My googling abilities seem somewhat flawed today.
I was having a moon landing hoax debunking discussion with a few ill-educated morons on another site and the HST came up.
Of course we all know that it should be able to se the Apollo landing sites lol.
But anyway I digress. When called to point at a certain part of the sky, how does it manouver? Can it turn in any direction? To any position?
Thanks
The Hubble Space Telescope uses gyroscopes to manouver. Their flywheels is spun up to high speeds and by turning the gimbals inertia makes the spacecraft move. All this is powered by electricity which the HST gets from its solar panels.
Squink
August 17, 2007, 4:35pm
3
Hubble Site: Pointing
Reaction wheels are Hubble’s “steering” system.

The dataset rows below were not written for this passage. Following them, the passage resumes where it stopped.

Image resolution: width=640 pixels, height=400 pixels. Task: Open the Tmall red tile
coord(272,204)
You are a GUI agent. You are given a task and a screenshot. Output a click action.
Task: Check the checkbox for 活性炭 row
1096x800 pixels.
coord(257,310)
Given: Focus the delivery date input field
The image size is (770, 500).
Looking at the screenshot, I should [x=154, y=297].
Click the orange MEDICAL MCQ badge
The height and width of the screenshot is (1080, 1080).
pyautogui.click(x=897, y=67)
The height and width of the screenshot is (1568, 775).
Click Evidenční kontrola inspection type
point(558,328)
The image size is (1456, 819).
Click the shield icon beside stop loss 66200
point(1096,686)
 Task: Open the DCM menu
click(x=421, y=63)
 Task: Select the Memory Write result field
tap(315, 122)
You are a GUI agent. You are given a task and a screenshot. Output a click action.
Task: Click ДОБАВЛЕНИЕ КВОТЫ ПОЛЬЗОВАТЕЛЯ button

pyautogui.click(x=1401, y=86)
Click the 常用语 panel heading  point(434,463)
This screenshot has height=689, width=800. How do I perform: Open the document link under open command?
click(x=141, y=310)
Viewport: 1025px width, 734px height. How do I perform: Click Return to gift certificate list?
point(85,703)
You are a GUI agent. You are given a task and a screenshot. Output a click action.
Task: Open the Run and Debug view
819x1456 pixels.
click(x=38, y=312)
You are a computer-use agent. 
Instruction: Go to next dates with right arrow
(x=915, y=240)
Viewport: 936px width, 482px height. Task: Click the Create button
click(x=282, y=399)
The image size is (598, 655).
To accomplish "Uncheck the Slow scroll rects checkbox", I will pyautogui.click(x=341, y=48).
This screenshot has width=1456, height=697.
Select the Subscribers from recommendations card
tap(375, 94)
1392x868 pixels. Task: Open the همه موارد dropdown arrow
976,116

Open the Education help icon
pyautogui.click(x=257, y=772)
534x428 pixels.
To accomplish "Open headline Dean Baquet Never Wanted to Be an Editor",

The reaction wheels spin one way, and Hubble spins the other. Flight software commands the reaction wheels to spin, accelerating or decelerating as needed to rotate the telescope toward a new target.
Hubble could be pointed at the moon. However, IIRC there’s an old thread on this, the resolution at that distance is about 100 yards per pixel.
What about the Harry S Truman? I suppose she just has a rudder. In port she would use tugs rather than bow-thrusters.
And I thought the OP was asking about the High Speed Train . That would have been an odd question.
Believe me, I understand resolution and Dawes Limits.
And I thought HST was the accepted acronym.
Thanks fellas.
picker
August 17, 2007, 5:43pm
8
pravnik:
Hunter S. Thompson?
Hell, he could barely steer when he was alive!
I thought to myself, “Hypersonic Transport? they built one of those?”